→ **THE PROBLEM**
Retype only what runs from the beginning of the data through the line with "This screenshot has height=572, width=474."; please omit the pictures and keep every line exact.

→ **EXTRACTED MATERIAL**

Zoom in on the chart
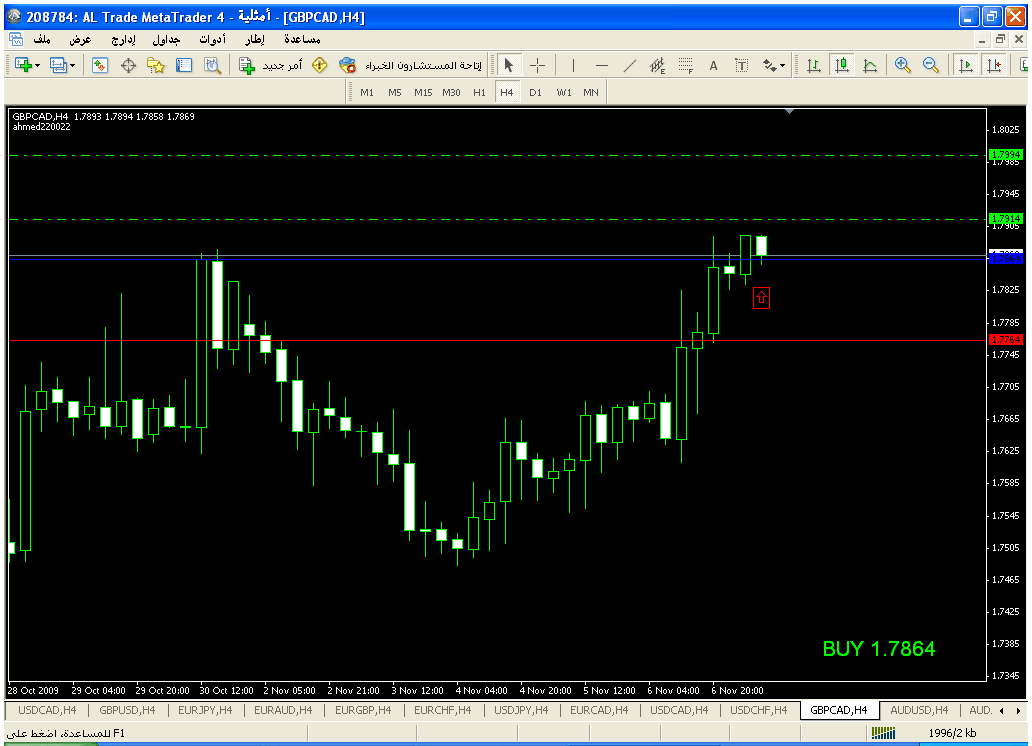 tap(903, 65)
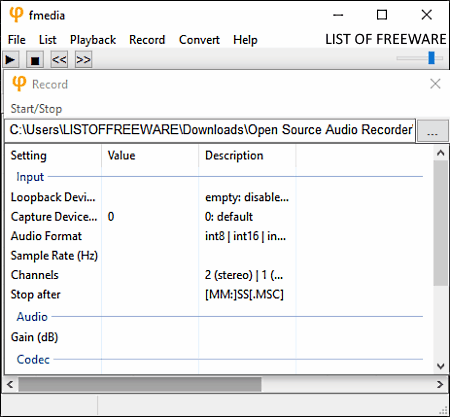
Task: Open the browse '...' output file button
Action: click(x=432, y=131)
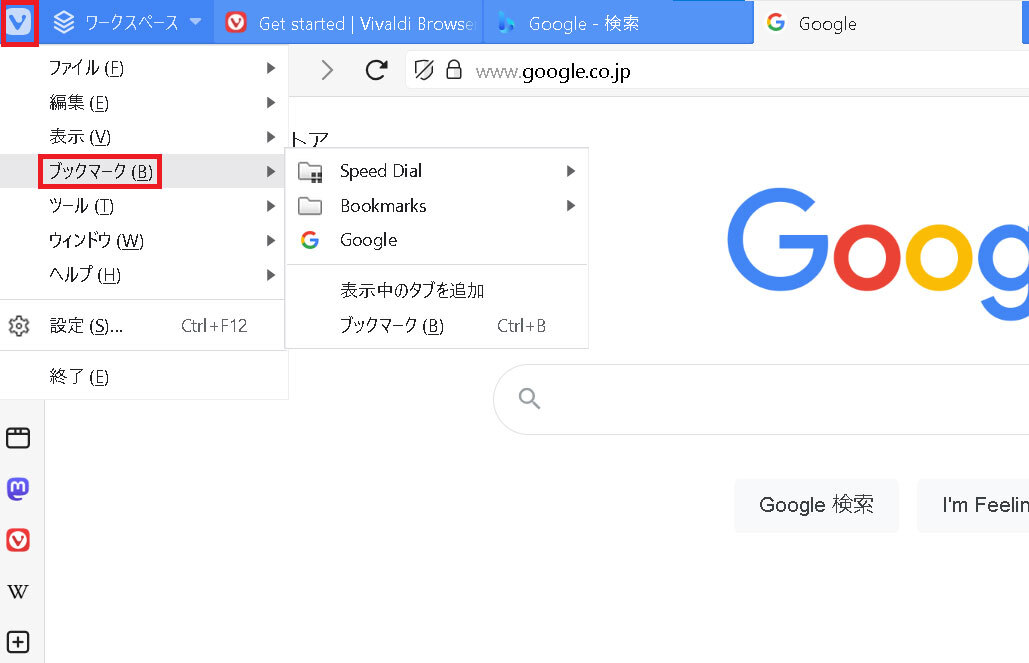Image resolution: width=1029 pixels, height=663 pixels.
Task: Open the Mastodon web panel
Action: (x=18, y=489)
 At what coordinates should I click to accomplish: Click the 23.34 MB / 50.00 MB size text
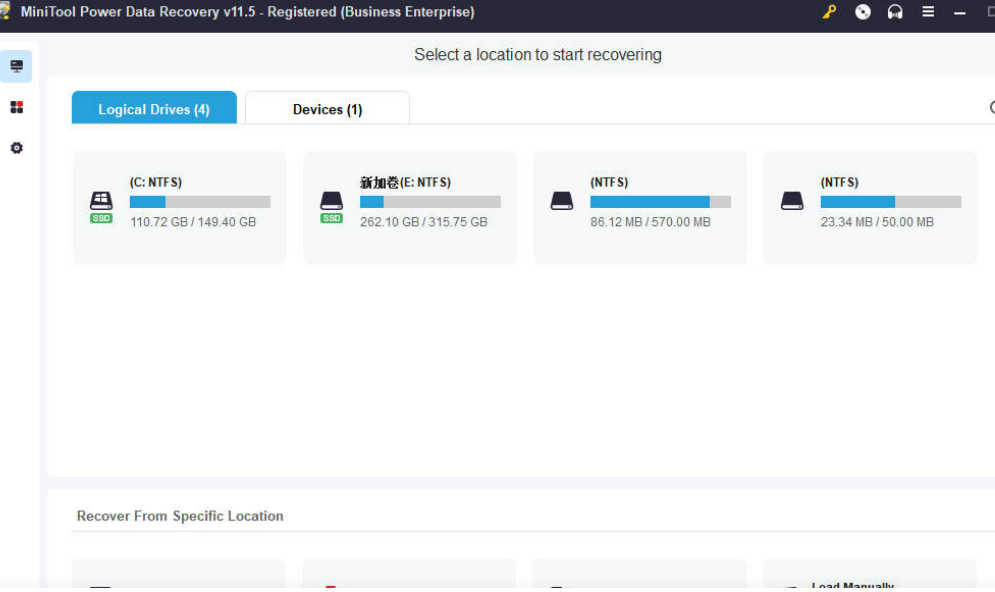[876, 222]
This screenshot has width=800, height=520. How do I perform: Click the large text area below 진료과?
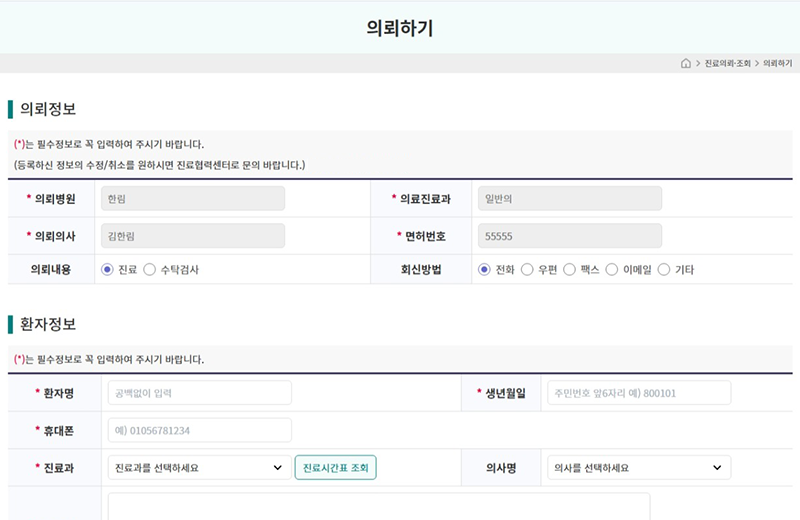[x=378, y=506]
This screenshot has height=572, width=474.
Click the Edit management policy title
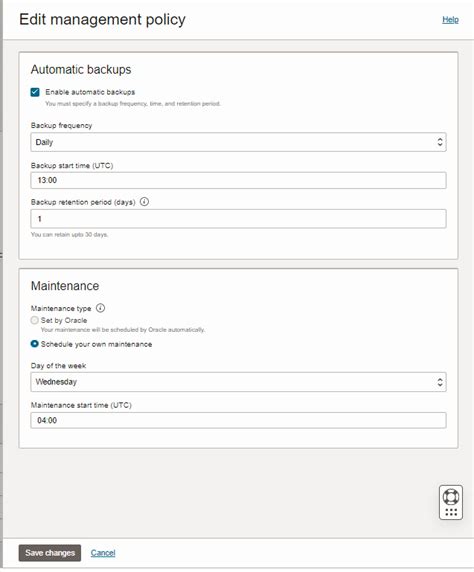pos(103,19)
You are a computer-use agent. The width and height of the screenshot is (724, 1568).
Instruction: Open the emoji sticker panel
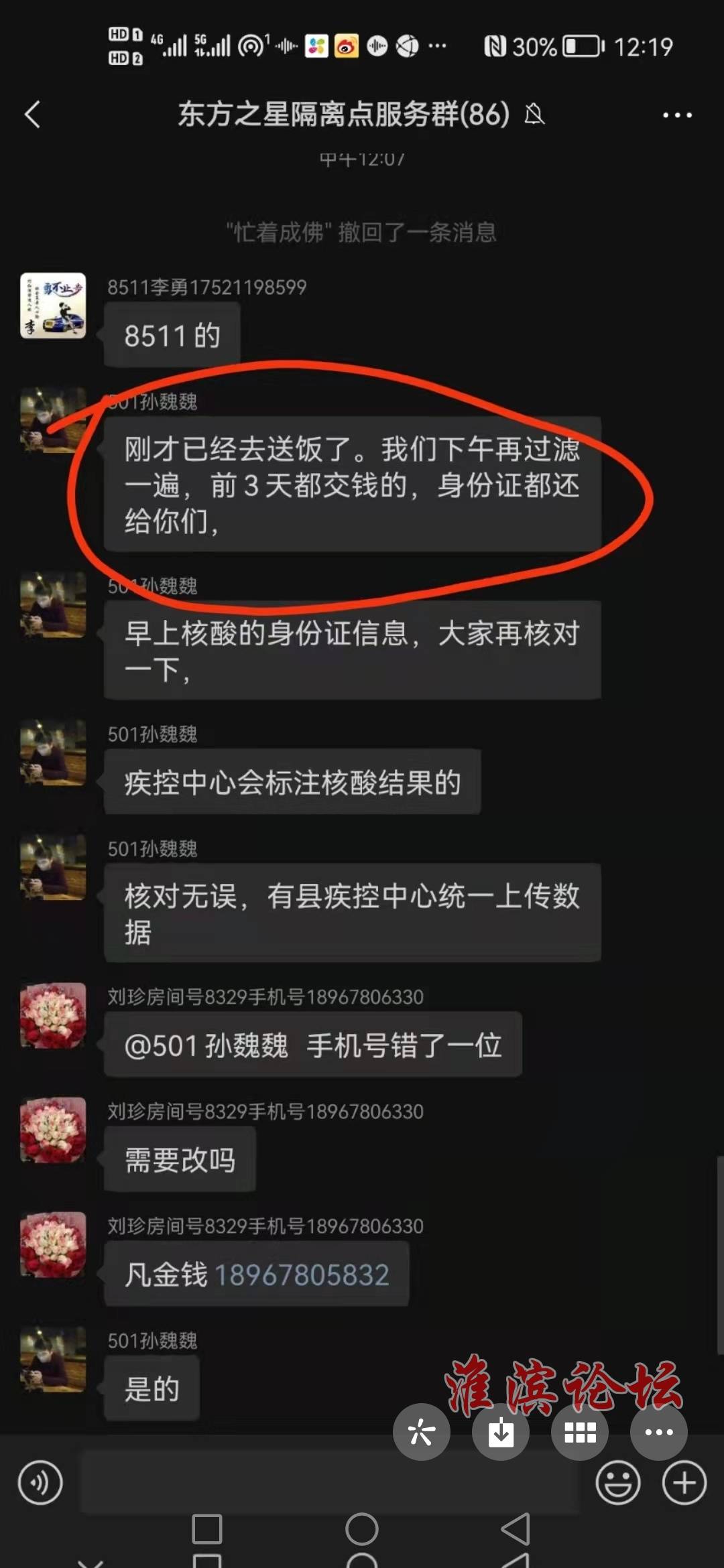click(x=617, y=1483)
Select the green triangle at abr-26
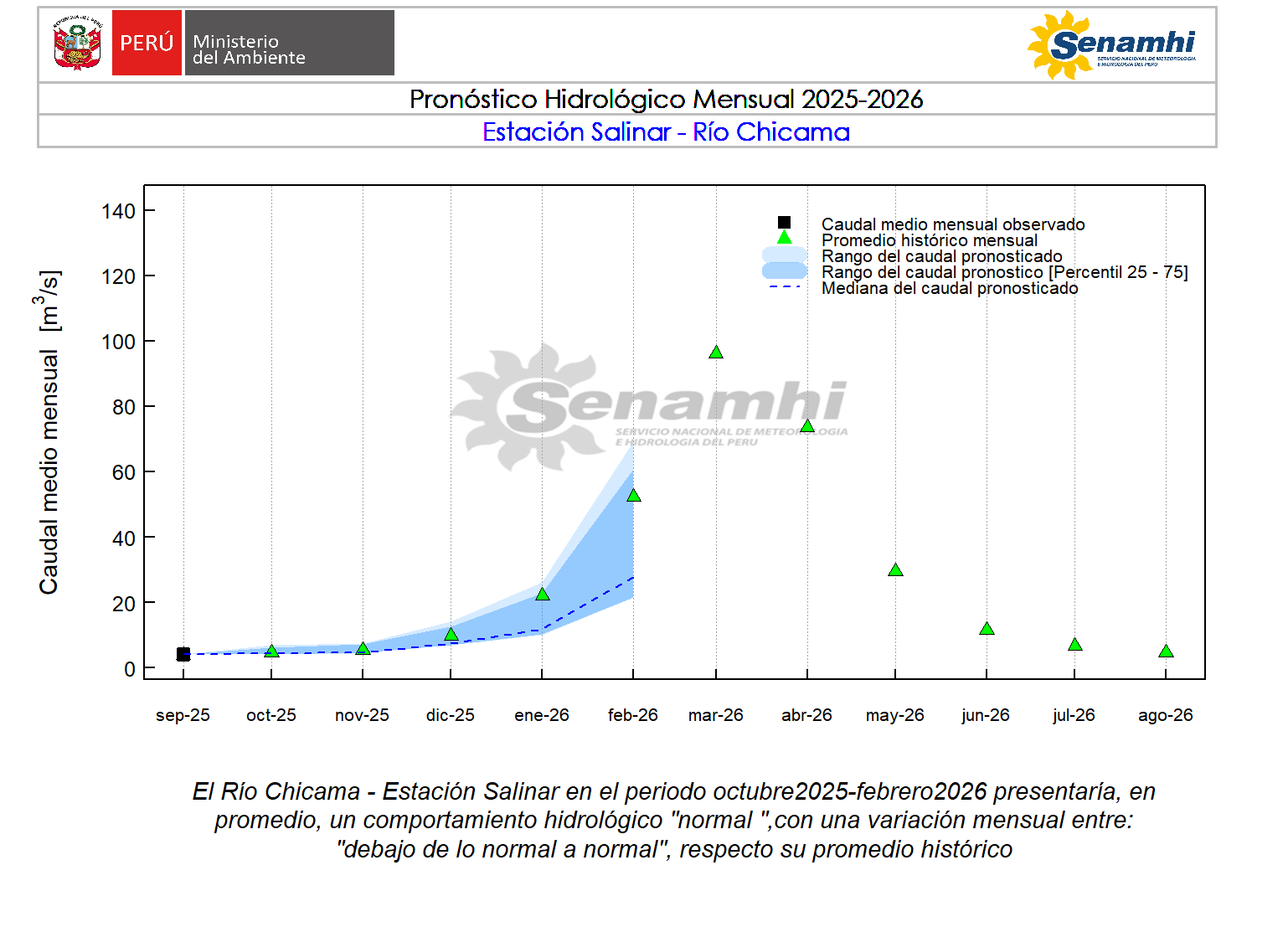 coord(807,426)

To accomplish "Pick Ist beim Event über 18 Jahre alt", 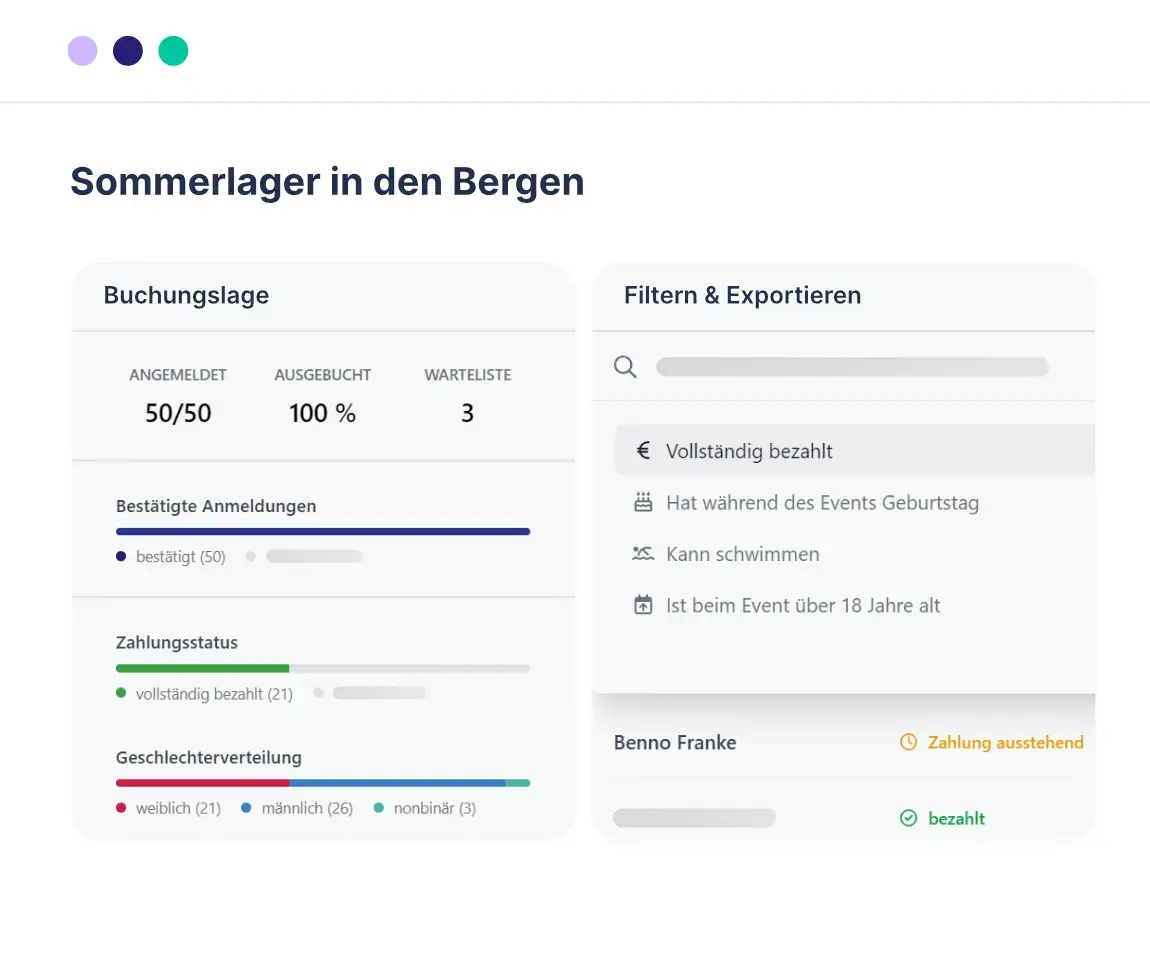I will [x=803, y=605].
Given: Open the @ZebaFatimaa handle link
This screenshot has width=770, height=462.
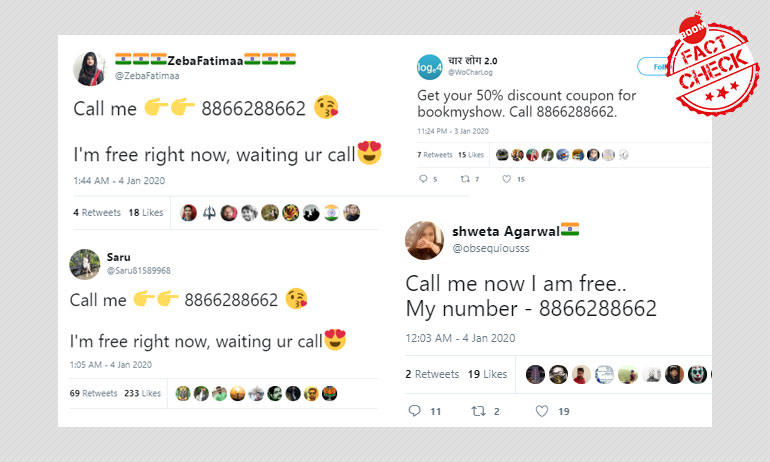Looking at the screenshot, I should coord(147,76).
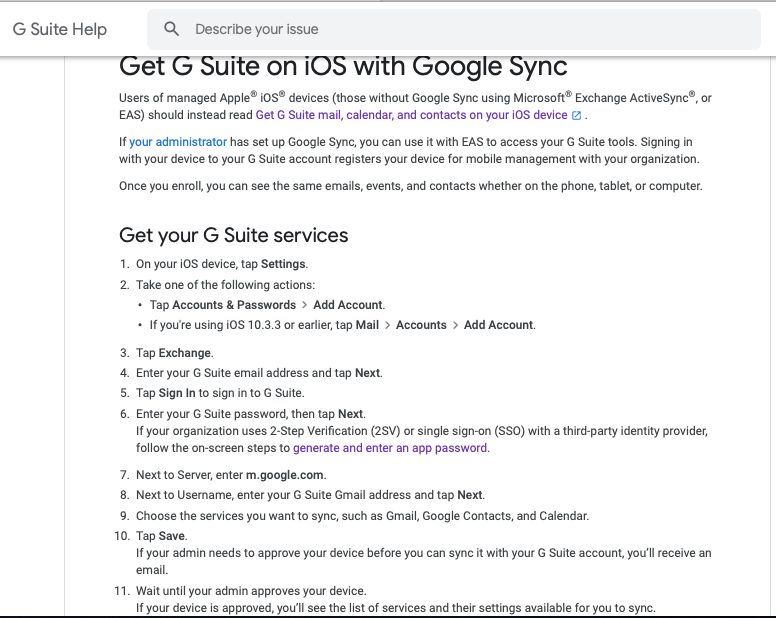Click the bold 'Settings' text in step 1

[283, 264]
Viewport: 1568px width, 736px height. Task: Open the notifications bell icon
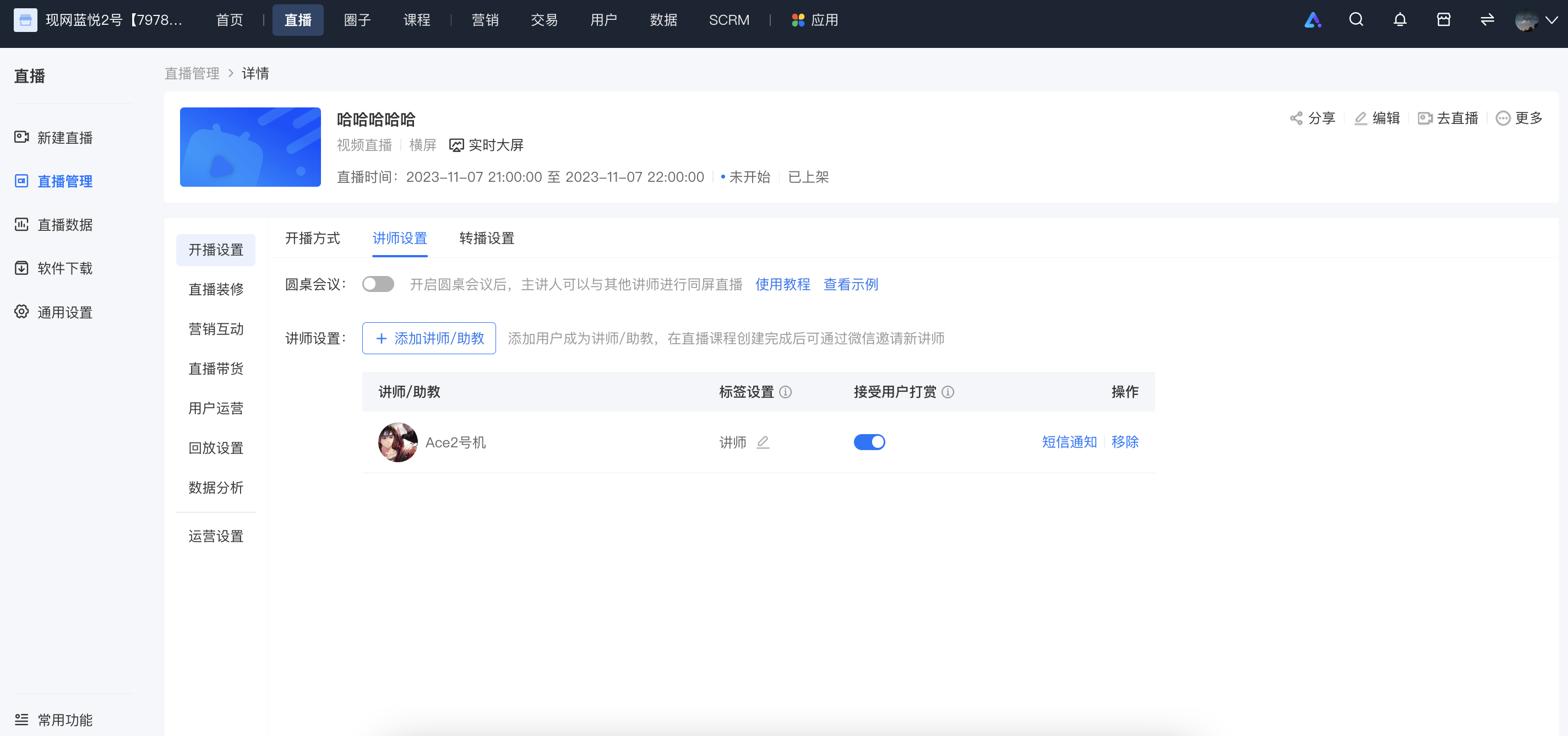pos(1400,20)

→ **YOUR RESPONSE**
Zoom in on the chart
 tap(903, 65)
Task: Open the browse '...' output file button
Action: click(x=432, y=131)
Image resolution: width=1029 pixels, height=663 pixels.
Task: Open the Mastodon web panel
Action: (x=18, y=489)
 At what coordinates should I click to accomplish: Click the 23.34 MB / 50.00 MB size text
[876, 222]
This screenshot has width=800, height=520. How do I perform: Click the large text area below 진료과?
[x=378, y=506]
This screenshot has height=572, width=474.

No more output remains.